START Input data
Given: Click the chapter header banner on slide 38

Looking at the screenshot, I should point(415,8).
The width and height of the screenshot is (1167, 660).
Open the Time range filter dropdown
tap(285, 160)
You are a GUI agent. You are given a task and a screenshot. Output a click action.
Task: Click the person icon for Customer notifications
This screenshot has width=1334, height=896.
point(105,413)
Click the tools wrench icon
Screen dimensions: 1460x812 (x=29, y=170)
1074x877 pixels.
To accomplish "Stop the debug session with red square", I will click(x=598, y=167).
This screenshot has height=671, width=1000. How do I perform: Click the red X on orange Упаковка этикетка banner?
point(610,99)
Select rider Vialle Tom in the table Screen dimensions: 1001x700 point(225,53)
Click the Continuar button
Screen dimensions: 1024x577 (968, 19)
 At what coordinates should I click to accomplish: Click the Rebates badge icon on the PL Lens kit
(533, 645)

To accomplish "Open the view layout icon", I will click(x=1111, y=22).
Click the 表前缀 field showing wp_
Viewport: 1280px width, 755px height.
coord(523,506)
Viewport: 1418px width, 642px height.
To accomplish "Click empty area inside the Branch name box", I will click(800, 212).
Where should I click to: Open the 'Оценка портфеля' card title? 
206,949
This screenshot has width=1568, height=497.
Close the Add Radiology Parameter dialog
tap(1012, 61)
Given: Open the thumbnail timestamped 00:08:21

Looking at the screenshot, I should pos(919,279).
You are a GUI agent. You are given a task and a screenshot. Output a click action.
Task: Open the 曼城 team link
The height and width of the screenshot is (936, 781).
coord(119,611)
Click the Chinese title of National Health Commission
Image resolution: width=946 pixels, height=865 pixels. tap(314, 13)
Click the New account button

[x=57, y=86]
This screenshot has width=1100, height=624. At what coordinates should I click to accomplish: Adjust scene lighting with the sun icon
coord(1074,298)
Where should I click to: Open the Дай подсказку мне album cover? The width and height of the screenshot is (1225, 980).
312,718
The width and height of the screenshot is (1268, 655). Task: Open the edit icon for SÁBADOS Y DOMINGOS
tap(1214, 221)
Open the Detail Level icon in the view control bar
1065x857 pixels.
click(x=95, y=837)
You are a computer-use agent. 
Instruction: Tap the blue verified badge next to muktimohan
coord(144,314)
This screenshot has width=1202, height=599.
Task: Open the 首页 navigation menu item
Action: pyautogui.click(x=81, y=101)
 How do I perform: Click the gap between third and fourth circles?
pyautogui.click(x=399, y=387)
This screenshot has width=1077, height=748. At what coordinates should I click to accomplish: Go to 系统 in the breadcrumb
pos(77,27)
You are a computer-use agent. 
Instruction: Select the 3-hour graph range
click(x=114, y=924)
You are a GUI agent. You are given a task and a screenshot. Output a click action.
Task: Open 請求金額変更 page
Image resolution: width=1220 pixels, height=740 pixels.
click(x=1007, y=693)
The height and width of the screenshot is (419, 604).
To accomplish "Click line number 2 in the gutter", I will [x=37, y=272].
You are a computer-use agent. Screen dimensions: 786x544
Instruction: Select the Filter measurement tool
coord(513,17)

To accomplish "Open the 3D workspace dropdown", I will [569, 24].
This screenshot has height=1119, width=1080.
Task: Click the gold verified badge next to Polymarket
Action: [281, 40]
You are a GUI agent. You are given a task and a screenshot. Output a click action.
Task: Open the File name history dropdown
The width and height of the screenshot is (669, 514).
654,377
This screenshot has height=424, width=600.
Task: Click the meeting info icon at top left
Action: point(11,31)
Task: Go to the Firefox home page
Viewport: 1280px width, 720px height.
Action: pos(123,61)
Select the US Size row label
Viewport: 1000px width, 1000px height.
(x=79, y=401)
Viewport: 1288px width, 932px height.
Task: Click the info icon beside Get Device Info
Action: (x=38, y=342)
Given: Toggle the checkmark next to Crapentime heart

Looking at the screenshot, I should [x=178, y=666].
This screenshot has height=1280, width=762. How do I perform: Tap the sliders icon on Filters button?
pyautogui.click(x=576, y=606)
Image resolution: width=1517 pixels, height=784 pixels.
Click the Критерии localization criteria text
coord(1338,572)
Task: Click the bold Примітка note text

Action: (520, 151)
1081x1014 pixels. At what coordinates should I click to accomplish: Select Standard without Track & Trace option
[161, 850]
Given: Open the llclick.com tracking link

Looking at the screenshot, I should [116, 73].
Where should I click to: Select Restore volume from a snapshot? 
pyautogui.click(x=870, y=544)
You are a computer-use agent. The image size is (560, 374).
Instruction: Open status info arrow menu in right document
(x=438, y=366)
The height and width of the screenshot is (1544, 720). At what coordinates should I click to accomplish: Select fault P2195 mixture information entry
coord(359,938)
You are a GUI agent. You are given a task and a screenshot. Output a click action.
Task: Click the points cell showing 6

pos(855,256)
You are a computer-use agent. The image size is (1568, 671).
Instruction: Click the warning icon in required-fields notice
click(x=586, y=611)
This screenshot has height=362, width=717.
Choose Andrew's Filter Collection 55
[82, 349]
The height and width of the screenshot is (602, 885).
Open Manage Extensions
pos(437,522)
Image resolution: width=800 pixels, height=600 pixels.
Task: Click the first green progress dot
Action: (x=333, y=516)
END Input data
> _Assignment_
Reproduce every record, matching each line exactly.

> _Task output_
Given: Click the chapter header banner on slide 38

Looking at the screenshot, I should point(415,8).
The width and height of the screenshot is (1167, 660).
Open the Time range filter dropdown
tap(285, 160)
You are a GUI agent. You are given a task and a screenshot. Output a click action.
Task: Click the person icon for Customer notifications
This screenshot has width=1334, height=896.
point(105,413)
Click the tools wrench icon
Screen dimensions: 1460x812 (x=29, y=170)
1074x877 pixels.
To accomplish "Stop the debug session with red square", I will click(x=598, y=167).
This screenshot has height=671, width=1000. How do I perform: Click the red X on orange Упаковка этикетка banner?
point(610,99)
Select rider Vialle Tom in the table Screen dimensions: 1001x700 point(225,53)
Click the Continuar button
Screen dimensions: 1024x577 (968, 19)
 At what coordinates should I click to accomplish: Click the Rebates badge icon on the PL Lens kit
(533, 645)

To accomplish "Open the view layout icon", I will click(x=1111, y=22).
Click the 表前缀 field showing wp_
Viewport: 1280px width, 755px height.
coord(523,506)
Viewport: 1418px width, 642px height.
To accomplish "Click empty area inside the Branch name box", I will click(800, 212).
Where should I click to: Open the 'Оценка портфеля' card title? 
206,949
This screenshot has width=1568, height=497.
Close the Add Radiology Parameter dialog
tap(1012, 61)
Given: Open the thumbnail timestamped 00:08:21

Looking at the screenshot, I should pos(919,279).
You are a GUI agent. You are given a task and a screenshot. Output a click action.
Task: Open the 曼城 team link
The height and width of the screenshot is (936, 781).
coord(119,611)
Click the Chinese title of National Health Commission
Image resolution: width=946 pixels, height=865 pixels. tap(314, 13)
Click the New account button

[x=57, y=86]
This screenshot has width=1100, height=624. At what coordinates should I click to accomplish: Adjust scene lighting with the sun icon
coord(1074,298)
Where should I click to: Open the Дай подсказку мне album cover? The width and height of the screenshot is (1225, 980).
312,718
The width and height of the screenshot is (1268, 655). Task: Open the edit icon for SÁBADOS Y DOMINGOS
tap(1214, 221)
Open the Detail Level icon in the view control bar
1065x857 pixels.
click(x=95, y=837)
You are a computer-use agent. 
Instruction: Tap the blue verified badge next to muktimohan
coord(144,314)
This screenshot has width=1202, height=599.
Task: Open the 首页 navigation menu item
Action: pyautogui.click(x=81, y=101)
 How do I perform: Click the gap between third and fourth circles?
pyautogui.click(x=399, y=387)
This screenshot has width=1077, height=748. At what coordinates should I click to accomplish: Go to 系统 in the breadcrumb
pos(77,27)
You are a computer-use agent. 
Instruction: Select the 3-hour graph range
click(x=114, y=924)
You are a GUI agent. You are given a task and a screenshot. Output a click action.
Task: Open 請求金額変更 page
Image resolution: width=1220 pixels, height=740 pixels.
click(x=1007, y=693)
The height and width of the screenshot is (419, 604).
To accomplish "Click line number 2 in the gutter", I will [x=37, y=272].
You are a computer-use agent. Screen dimensions: 786x544
Instruction: Select the Filter measurement tool
coord(513,17)

To accomplish "Open the 3D workspace dropdown", I will [569, 24].
This screenshot has height=1119, width=1080.
Task: Click the gold verified badge next to Polymarket
Action: [281, 40]
You are a GUI agent. You are given a task and a screenshot. Output a click action.
Task: Open the File name history dropdown
The width and height of the screenshot is (669, 514).
654,377
This screenshot has height=424, width=600.
Task: Click the meeting info icon at top left
Action: point(11,31)
Task: Go to the Firefox home page
Viewport: 1280px width, 720px height.
Action: pos(123,61)
Select the US Size row label
Viewport: 1000px width, 1000px height.
(x=79, y=401)
Viewport: 1288px width, 932px height.
Task: Click the info icon beside Get Device Info
Action: (x=38, y=342)
Given: Toggle the checkmark next to Crapentime heart

Looking at the screenshot, I should [x=178, y=666].
This screenshot has height=1280, width=762. How do I perform: Tap the sliders icon on Filters button?
pyautogui.click(x=576, y=606)
Image resolution: width=1517 pixels, height=784 pixels.
Click the Критерии localization criteria text
coord(1338,572)
Task: Click the bold Примітка note text

Action: (520, 151)
1081x1014 pixels. At what coordinates should I click to accomplish: Select Standard without Track & Trace option
[161, 850]
Given: Open the llclick.com tracking link

Looking at the screenshot, I should [116, 73].
Where should I click to: Select Restore volume from a snapshot? 
pyautogui.click(x=870, y=544)
You are a computer-use agent. The image size is (560, 374).
Instruction: Open status info arrow menu in right document
(x=438, y=366)
The height and width of the screenshot is (1544, 720). At what coordinates should I click to accomplish: Select fault P2195 mixture information entry
coord(359,938)
You are a GUI agent. You are given a task and a screenshot. Output a click action.
Task: Click the points cell showing 6

pos(855,256)
You are a computer-use agent. The image size is (1568, 671).
Instruction: Click the warning icon in required-fields notice
click(x=586, y=611)
This screenshot has height=362, width=717.
Choose Andrew's Filter Collection 55
[82, 349]
The height and width of the screenshot is (602, 885).
Open Manage Extensions
pos(437,522)
Image resolution: width=800 pixels, height=600 pixels.
Task: Click the first green progress dot
Action: (x=333, y=516)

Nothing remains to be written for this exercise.